Asian shares mixed, focus on response to Ukraine crisis
Tuesday, 4 March 2014
Asian markets were mixed Tuesday after the previous day's global sell-off, but investors remain on edge as they await world leaders' response to Russia's decision to send forces into Ukraine. While the international community anxiously watches events in Eastern Europe, analysts said the fact that the crisis had not worsened had provided a buying opportunity. The dollar and euro also clawed back some of Monday's losses against the yen as a certain degree of confidence returned to the market, while oil prices fell back after hitting multi-month highs. Tokyo rose 0.47 percent, or 69.25 points, to 14,721.48, Sydney added 0.29 percent, or 15.9 points, to close at 5,400.2 and Hong Kong ended 0.70 percent higher, adding 156.96 points to 22,657.63 Shanghai shed 0.18 percent, or 3.76 points, to 2,071.47 after rallying almost one percent on Monday.
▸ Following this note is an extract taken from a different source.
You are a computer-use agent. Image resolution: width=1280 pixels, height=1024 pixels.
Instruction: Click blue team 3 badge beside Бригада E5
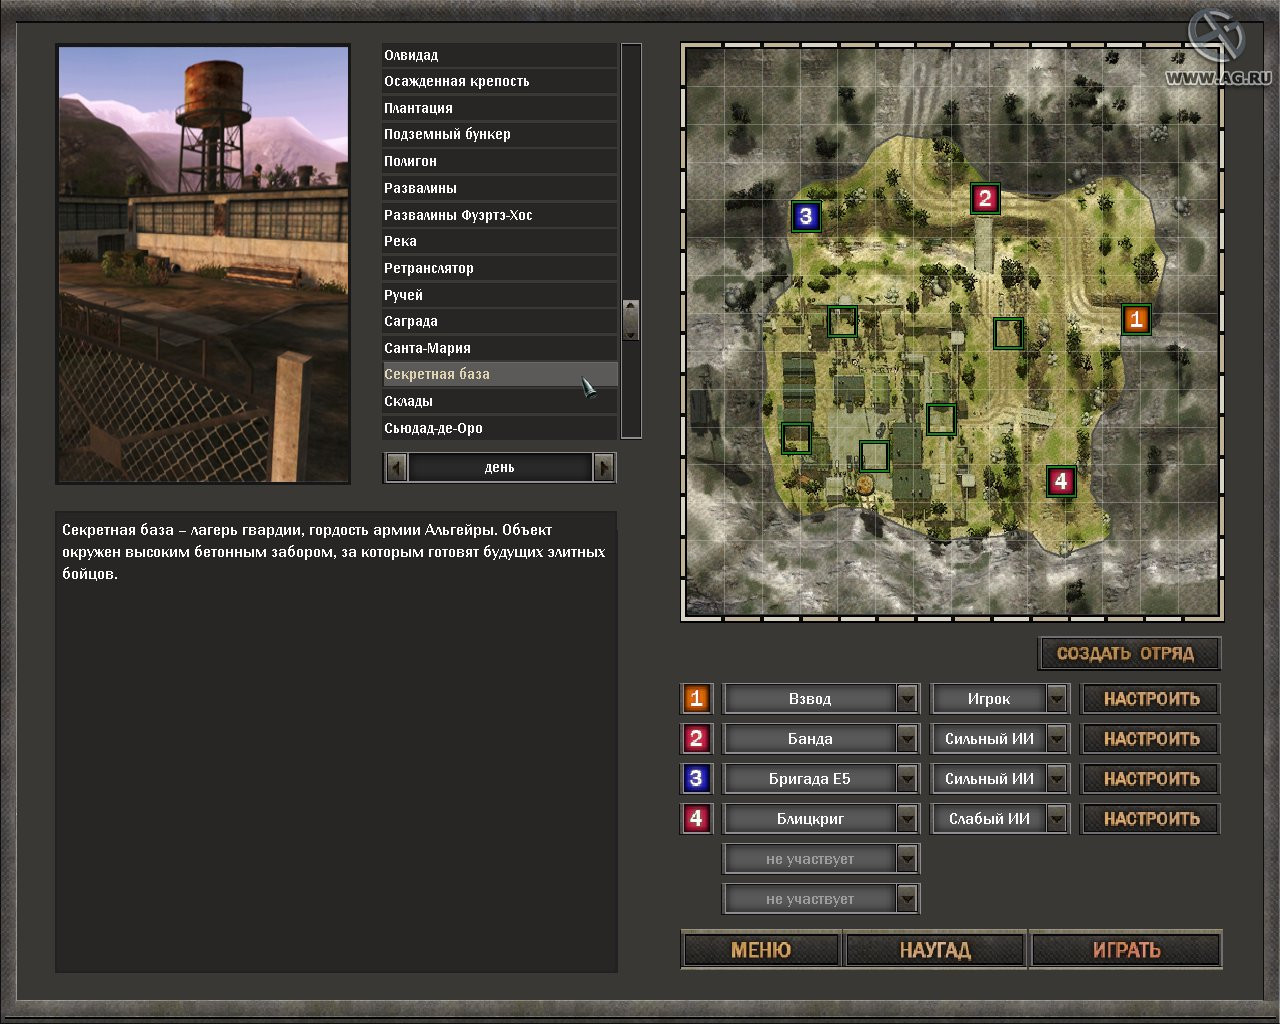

And Seoul gave up 0.54 percent, or 10.58 points, to 1,954.11. "The immediate and likely largest impact from the risk-off sentiment due to the crisis in the Ukraine may have already passed," Norihiro Fujito, senior investment strategist at Mitsubishi UFJ Morgan Stanley Securities, told Dow Jones Newswires. World shares tumbled on Monday after Russia's parliament voted to allow President Vladimir Putin to send troops into Crimea, a mainly Russian-speaking peninsula in the southeast of the ex-Soviet state, according to AFP.